Return all of the data below verbatim, line for line, omitting the pictures.
Begin INPUT RECORDS
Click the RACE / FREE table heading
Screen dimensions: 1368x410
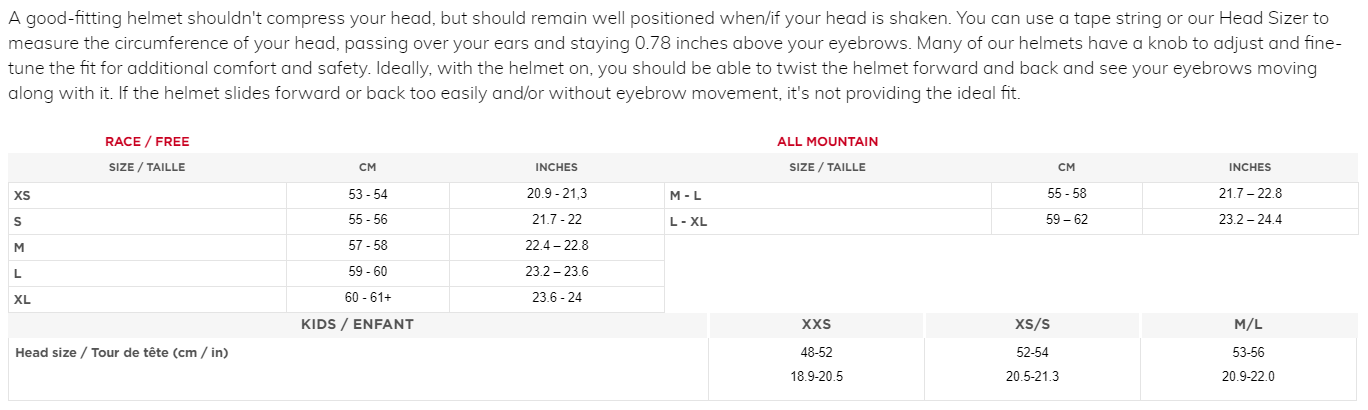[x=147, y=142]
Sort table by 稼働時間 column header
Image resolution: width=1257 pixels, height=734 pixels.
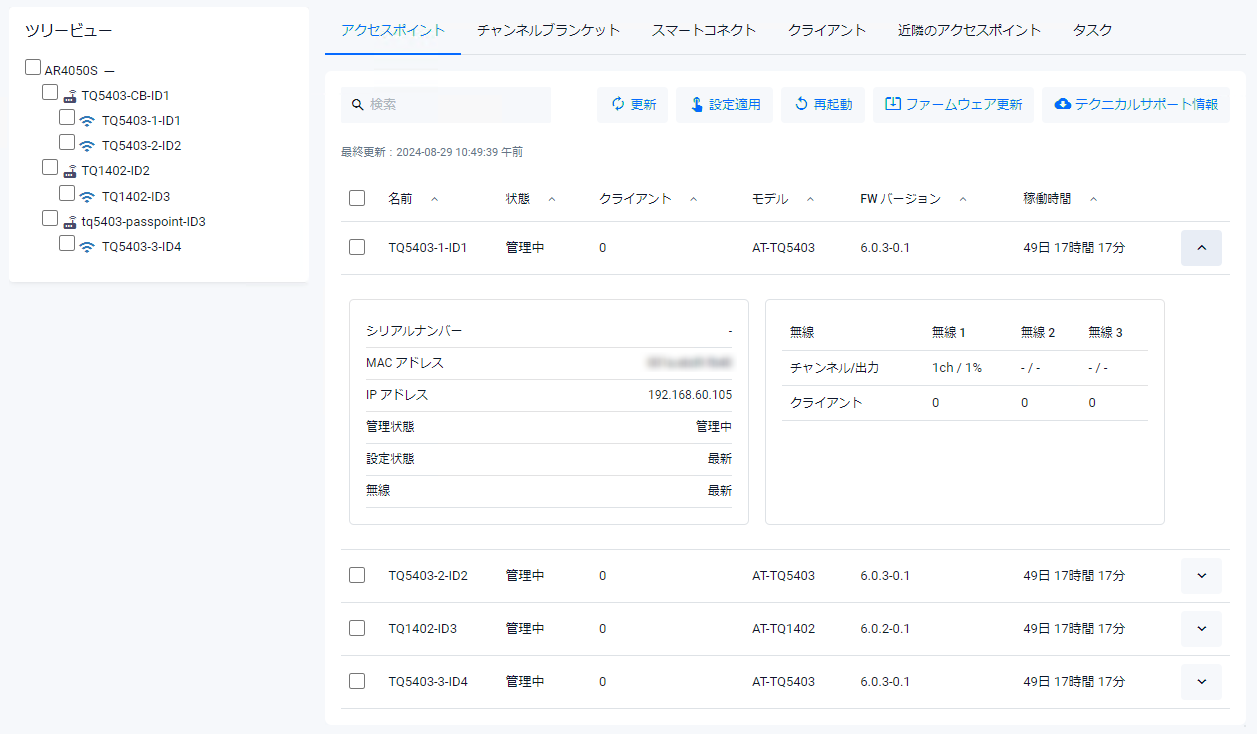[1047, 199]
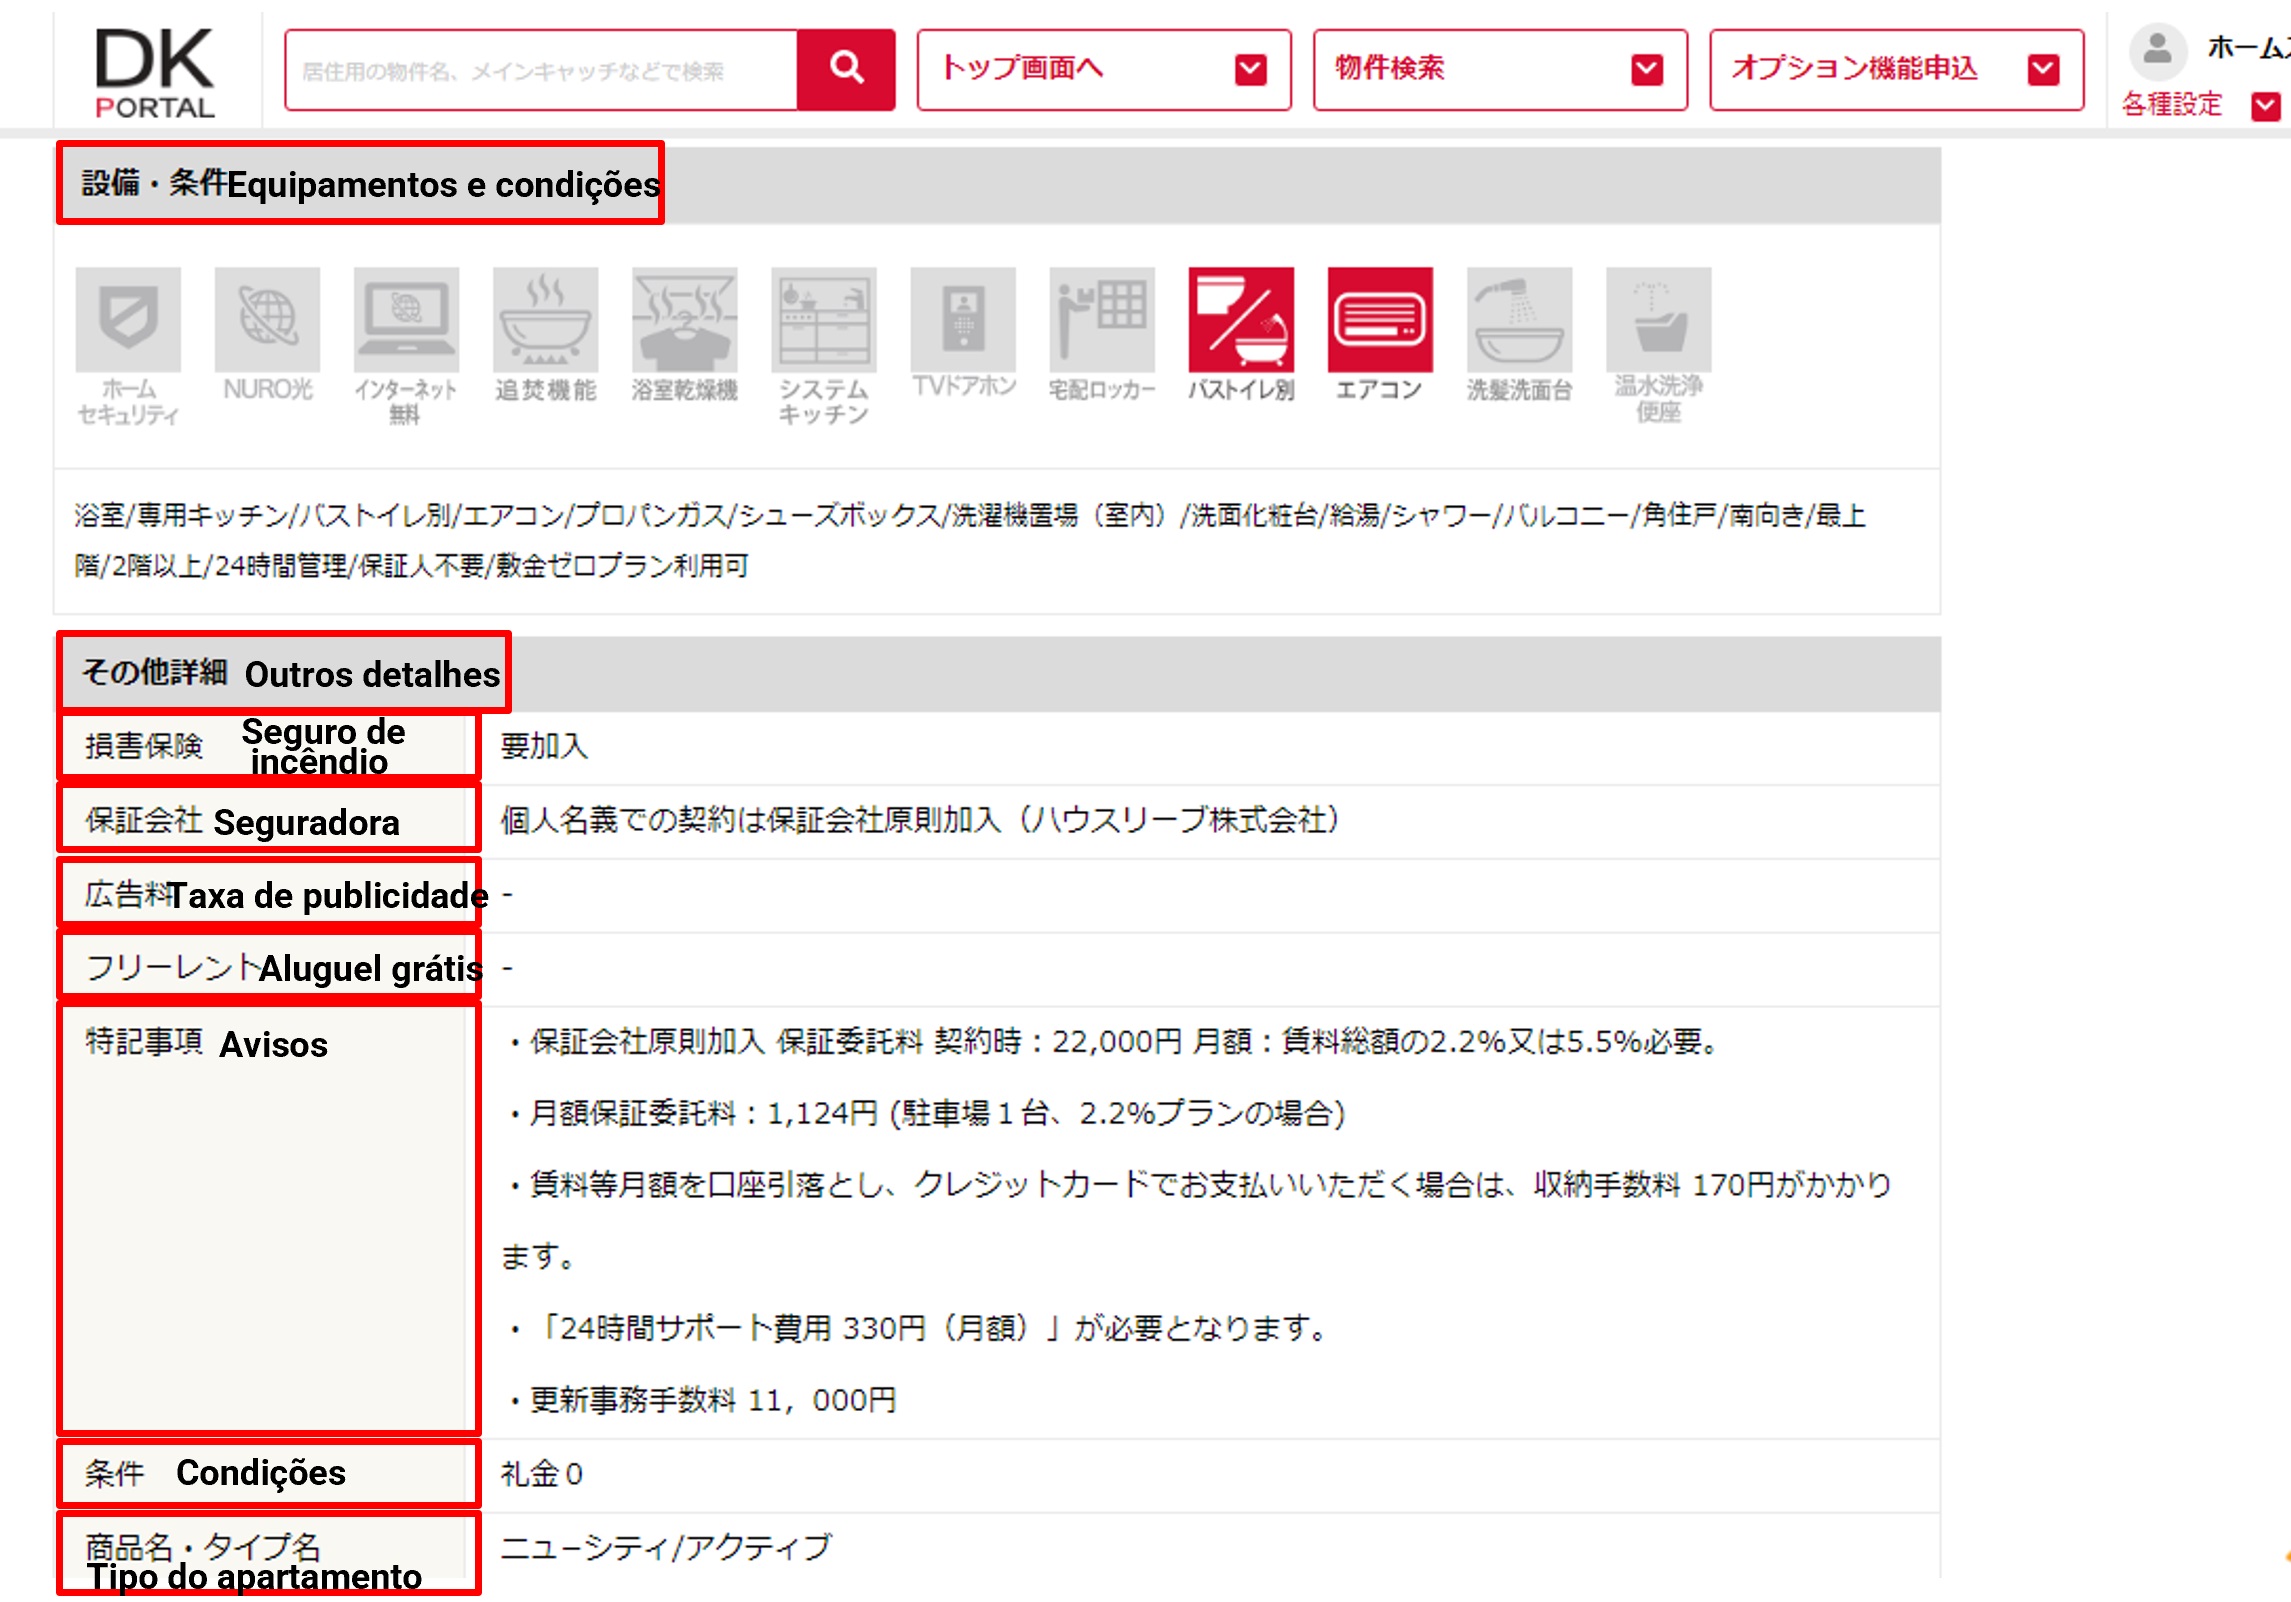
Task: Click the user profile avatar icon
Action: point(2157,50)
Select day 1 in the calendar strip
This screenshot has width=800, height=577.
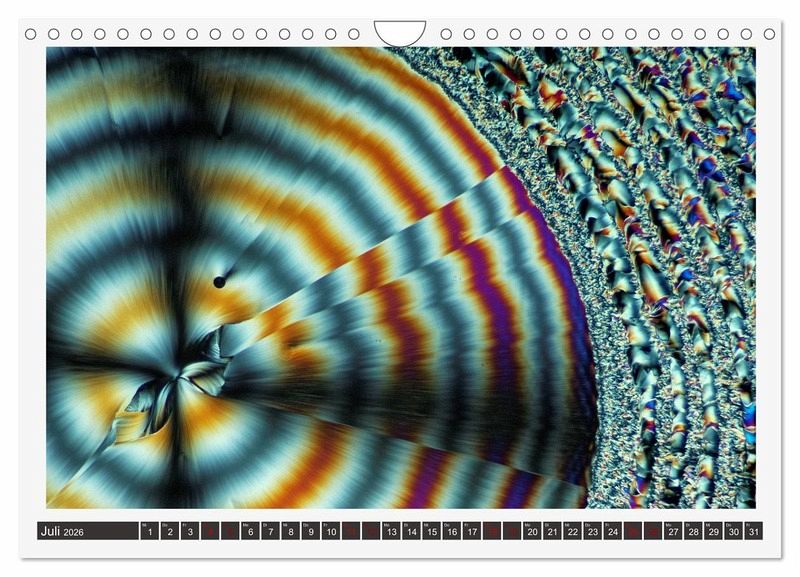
End INPUT RECORDS
FULL ANSWER:
Click the RACE / FREE table heading
Screen dimensions: 1368x410
[x=147, y=142]
Sort table by 稼働時間 column header
Image resolution: width=1257 pixels, height=734 pixels.
[1047, 199]
Task: Click the user profile avatar icon
Action: point(2157,50)
Select day 1 in the calendar strip
This screenshot has width=800, height=577.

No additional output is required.